Mon mari a acheté un appartement juste en dessous du nôtre pour sa maîtresse. Ils y ont vécu ensemble pendant quatre ans à mon insu… jusqu’au jour où tout a éclaté au grand jour.

LIFE FERHALEN

Mon mari a acheté un appartement juste en dessous du nôtre pour sa compagne. Ils y ont vécu ensemble pendant quatre ans, sans que je le sache… jusqu’au jour où tout a éclaté au grand jour.

Un après-midi, alors que j’arrosais les plantes sur le balcon, j’ai soudain vu mon mari arriver de l’étage inférieur.

Il quitta l’appartement d’un inconnu, aussi calmement que s’il rentrait chez lui. J’étais surprise, mais je pensais qu’il rendait visite à un ami ou à un associé.

Quelques jours plus tard, je le revis au même moment. Cette fois, il portait un sac de courses, le visage empli de tendresse et de joie…

Une expression qu’il ne m’avait pas montrée depuis longtemps. Un soupçon douloureux commença à grandir en moi.

Je décidai d’enquêter. Le concierge hésita d’abord, mais finit par avouer :

« M. Rodrigo va souvent au 904… Une jeune femme y est locataire depuis des années. »

Mon sang se glaça. Le 904 était juste en dessous de mon appartement. Mon cœur battait si fort que j’avais l’impression qu’il allait me déchirer la poitrine.

Se pouvait-il vraiment que mon mari ait vécu une seconde vie avec une autre femme pendant quatre ans, juste sous mes pieds, tandis que je marchais jour après jour sur ce nid de trahisons sans même m’en rendre compte ?

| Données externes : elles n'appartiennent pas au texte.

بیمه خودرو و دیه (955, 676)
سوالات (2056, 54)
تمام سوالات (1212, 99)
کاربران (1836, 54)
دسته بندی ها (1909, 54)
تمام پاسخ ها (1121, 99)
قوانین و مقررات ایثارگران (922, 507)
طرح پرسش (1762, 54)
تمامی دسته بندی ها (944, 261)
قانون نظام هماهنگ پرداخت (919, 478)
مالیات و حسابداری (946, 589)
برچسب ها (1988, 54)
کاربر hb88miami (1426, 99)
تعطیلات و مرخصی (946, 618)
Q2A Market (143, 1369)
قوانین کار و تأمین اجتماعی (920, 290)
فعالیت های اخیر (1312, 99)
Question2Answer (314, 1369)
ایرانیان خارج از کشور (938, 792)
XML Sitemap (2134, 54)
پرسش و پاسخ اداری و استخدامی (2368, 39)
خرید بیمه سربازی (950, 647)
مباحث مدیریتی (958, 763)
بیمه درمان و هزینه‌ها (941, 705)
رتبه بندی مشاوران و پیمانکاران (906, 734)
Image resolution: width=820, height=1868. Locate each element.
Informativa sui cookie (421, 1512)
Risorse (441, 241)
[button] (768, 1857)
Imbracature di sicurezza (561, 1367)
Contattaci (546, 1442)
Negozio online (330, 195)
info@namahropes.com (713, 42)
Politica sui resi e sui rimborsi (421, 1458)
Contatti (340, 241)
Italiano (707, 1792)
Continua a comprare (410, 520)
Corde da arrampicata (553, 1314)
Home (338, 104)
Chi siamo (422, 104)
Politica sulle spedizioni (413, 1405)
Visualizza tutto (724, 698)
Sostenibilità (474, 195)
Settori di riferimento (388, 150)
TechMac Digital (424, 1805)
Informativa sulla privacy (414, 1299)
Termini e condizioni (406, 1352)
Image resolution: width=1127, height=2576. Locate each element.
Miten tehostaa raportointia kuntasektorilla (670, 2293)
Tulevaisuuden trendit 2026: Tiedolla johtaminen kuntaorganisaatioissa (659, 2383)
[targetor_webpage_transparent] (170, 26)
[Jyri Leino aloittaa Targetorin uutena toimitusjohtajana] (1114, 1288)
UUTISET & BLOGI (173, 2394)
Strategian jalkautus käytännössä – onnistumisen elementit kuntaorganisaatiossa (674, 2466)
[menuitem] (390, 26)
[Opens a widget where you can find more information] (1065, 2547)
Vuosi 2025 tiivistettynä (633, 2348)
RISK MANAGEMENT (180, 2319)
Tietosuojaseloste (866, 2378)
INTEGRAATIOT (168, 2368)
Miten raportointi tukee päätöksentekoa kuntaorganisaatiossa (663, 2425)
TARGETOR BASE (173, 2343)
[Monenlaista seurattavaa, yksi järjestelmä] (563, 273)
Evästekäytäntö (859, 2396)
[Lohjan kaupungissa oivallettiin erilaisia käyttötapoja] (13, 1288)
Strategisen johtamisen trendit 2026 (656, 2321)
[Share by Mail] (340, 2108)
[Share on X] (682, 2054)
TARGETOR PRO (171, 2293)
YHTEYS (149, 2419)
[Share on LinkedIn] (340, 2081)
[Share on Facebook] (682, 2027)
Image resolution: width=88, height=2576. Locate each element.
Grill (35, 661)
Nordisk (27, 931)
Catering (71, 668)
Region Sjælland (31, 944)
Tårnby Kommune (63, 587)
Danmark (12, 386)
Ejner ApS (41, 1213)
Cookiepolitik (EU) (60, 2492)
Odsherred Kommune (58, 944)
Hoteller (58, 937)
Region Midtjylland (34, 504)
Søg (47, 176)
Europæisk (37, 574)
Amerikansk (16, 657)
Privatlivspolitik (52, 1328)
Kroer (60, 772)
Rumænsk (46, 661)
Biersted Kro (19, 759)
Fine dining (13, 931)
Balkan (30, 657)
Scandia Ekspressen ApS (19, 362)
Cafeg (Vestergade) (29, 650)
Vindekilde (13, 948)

Le soir même, j’ai sonné à la porte du 904, prétextant livrer un colis « mal acheminé ». Une belle jeune femme m’a ouvert et a été surprise de me voir.

Derrière elle, j’ai clairement reconnu Rodrigo, assis sur le canapé, ses sandales familières soigneusement posées par terre.

À cet instant, mon monde s’est écroulé. Il s’est levé d’un bond, nerveux, et a balbutié :

« Isabel… laisse-moi t’expliquer… »

Je l’ai regardé droit dans les yeux, la voix tremblante mais pleine de colère :

« Expliquer ? Pendant quatre ans, tu as vécu ici comme ça ! Étais-je ton épouse légitime… ou simplement l’ombre qui cachait ton péché ?»

Le silence a rempli le petit appartement. Ma bien-aimée a baissé la tête ; Rodrigo transpirait et n’osait pas me regarder.

À cet instant, j’ai su que notre mariage était terminé. Une telle trahison est impardonnable.

Je suis rentrée chez moi et j’ai claqué la porte comme si je voulais briser les dernières chaînes. Ce soir-là, il n’osa pas rentrer. Le téléphone sonna sans arrêt, mais je ne répondis pas.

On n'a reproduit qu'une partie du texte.